Desde las 9:00 horas, el recinto de la Secretaría de Cultura, ubicado en avenida Francisco Javier Mina 2418, en la colonia La Penal, recibió a participantes de escuelas, colectivos y público en general en una jornada concebida no sólo como festejo, sino como carta de presentación de Habitares, un modelo con el que se busca convertir el espacio en un punto de encuentro vivo para la comunidad.
Tras la bienvenida protocolaria y el inicio de actividades, la mañana avanzó con el taller de Circo Social, una dinámica centrada en el juego y la expresión corporal, en la que las y los asistentes pusieron a prueba coordinación, equilibrio y confianza, en un entorno incluyente y de trabajo en equipo.
La escena marcó el tono de una celebración que, más que mirar hacia adentro, apuesta por abrir el centro hacia su entorno inmediato.
Héctor Montes de Oca, jefe de Fomento Artístico de la Secretaría de Cultura, explicó que el festival nace en un momento en que el recinto redefine su vocación para dejar de ser sólo un espacio de promoción lectora y consolidarse como un espacio comunitario.
La lógica, explicó, ha sido tejer vínculos con escuelas, organizaciones sociales, centros de asistencia y habitantes del barrio, a fin de que el centro no sea visto únicamente como sede de talleres aislados, sino como un lugar de arraigo, convivencia y construcción colectiva.
Bajo esa premisa, la celebración continuó al mediodía con un taller de cartonería, en el que las y los participantes elaborarán títeres articulados con materiales accesibles, en un ejercicio que busca estimular la imaginación, las habilidades manuales y la expresión artística.
Una hora más tarde, a las 13:00, se dio un taller de pop-up dirigido a mayores de 12 años.
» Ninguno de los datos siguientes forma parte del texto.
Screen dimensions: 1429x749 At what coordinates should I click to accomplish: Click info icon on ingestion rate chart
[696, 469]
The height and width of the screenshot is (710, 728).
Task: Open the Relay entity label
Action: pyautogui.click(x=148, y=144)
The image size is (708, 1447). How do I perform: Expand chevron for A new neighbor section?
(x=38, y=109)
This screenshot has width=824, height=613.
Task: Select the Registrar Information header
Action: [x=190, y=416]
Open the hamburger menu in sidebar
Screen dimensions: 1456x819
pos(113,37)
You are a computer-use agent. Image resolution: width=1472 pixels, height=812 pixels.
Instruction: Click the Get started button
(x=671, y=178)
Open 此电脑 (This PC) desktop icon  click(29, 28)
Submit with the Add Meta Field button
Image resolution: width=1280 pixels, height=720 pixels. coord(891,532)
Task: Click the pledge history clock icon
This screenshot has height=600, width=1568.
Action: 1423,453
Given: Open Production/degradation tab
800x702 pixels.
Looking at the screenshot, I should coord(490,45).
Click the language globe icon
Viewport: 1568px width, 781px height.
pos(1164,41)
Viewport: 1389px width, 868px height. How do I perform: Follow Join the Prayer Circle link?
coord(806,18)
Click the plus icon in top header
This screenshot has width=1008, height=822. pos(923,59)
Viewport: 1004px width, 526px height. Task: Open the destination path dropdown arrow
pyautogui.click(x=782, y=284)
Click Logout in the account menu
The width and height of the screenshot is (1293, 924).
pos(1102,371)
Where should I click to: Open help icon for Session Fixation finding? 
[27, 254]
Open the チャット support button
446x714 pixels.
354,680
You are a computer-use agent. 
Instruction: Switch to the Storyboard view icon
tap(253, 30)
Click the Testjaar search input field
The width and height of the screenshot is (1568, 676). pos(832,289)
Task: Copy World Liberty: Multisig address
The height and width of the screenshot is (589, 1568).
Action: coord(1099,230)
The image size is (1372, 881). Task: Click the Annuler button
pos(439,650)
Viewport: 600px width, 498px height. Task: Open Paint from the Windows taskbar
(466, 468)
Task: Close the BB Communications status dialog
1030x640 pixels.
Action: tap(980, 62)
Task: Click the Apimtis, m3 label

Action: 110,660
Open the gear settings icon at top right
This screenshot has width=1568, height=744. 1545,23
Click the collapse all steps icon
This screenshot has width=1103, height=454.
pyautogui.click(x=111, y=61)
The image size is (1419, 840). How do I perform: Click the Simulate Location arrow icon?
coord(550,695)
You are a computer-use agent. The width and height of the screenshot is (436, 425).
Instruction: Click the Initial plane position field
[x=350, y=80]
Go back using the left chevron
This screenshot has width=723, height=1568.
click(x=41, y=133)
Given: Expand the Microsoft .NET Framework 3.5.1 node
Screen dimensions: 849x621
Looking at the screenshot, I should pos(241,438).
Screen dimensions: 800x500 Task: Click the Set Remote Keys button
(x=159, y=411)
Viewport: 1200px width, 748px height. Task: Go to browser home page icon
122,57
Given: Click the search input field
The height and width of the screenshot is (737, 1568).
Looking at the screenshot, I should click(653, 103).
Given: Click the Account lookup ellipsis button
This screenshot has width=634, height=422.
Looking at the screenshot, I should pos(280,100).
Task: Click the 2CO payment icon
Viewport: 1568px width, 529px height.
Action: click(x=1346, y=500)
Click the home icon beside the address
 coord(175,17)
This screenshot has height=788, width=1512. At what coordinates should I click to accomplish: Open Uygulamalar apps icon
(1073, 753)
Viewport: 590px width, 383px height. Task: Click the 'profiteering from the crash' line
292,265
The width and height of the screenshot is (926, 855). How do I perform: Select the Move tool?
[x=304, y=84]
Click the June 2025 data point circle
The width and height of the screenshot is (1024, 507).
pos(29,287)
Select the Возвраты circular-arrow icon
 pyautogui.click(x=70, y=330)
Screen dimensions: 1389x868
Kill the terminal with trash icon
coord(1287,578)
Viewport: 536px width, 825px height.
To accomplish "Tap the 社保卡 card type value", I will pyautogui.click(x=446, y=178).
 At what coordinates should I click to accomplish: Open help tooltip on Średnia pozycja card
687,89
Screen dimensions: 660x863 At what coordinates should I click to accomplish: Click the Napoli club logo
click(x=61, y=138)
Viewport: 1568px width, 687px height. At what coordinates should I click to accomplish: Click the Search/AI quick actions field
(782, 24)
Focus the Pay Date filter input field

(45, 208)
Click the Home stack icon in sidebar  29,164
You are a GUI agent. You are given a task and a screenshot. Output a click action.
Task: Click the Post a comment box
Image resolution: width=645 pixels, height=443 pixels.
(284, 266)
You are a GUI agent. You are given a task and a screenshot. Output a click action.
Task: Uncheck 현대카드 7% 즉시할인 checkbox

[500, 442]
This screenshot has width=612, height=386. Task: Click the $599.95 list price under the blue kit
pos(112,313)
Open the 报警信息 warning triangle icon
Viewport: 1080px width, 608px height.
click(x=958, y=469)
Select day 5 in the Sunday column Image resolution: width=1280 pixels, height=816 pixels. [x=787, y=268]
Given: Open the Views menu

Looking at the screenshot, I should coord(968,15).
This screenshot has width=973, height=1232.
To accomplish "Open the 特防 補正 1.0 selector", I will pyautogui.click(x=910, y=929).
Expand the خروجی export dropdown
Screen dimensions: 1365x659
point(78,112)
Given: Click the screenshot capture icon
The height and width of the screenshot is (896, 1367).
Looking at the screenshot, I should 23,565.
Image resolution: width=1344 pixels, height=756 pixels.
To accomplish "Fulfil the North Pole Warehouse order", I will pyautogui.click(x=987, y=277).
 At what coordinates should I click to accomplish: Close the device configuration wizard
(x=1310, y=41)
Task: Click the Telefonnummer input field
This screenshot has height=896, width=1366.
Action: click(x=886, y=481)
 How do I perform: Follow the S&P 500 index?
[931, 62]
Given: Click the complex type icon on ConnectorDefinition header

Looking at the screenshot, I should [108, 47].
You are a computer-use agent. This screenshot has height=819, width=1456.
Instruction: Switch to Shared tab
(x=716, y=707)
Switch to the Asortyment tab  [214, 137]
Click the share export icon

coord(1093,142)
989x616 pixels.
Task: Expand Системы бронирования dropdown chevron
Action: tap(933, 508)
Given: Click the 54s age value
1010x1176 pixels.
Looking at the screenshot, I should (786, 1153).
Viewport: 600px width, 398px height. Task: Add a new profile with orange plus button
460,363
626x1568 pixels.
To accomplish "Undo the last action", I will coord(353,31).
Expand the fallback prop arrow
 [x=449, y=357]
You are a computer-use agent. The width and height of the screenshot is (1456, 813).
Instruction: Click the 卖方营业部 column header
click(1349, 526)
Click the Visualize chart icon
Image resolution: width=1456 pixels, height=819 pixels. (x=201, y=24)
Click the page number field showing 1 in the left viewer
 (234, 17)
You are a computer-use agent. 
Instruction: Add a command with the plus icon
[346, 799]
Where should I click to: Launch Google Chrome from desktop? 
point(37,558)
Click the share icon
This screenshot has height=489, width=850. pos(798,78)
La actividad parte de la lectura de una historia breve para identificar escenas clave y convertirlas en un libro artesanal tridimensional, con énfasis en la narrativa visual y el trabajo manual.
Luego de un receso para comida, la programación retomó su curso con Juego Amoroso, un espacio enfocado en la primera infancia, donde bebés y personas cuidadoras participan en dinámicas sensoriales, de movimiento, sonidos y texturas para fortalecer la conexión afectiva en un ambiente cálido y seguro.
A las 17:00 horas, la jornada entró en su tramo final con el laboratorio escénico “Peces en pijama”, una experiencia de exploración teatral dirigida a la infancia, con ejercicios de cuerpo y voz, juegos creativos y pequeñas escenas construidas en grupo. Media hora después se realizará la clausura.
Más que una celebración de aniversario, el encuentro pretendió funcionar como un primer acercamiento público a Habitares, un programa que busca que el Centro Estatal de Fomento a la Lectura sea habitado por sus comunidades.
La Secretaría de Cultura plantea que la lectura, el arte y la convivencia sirvan como herramientas para fortalecer el tejido social y hacer del recinto un espacio abierto, accesible y verdaderamente compartido.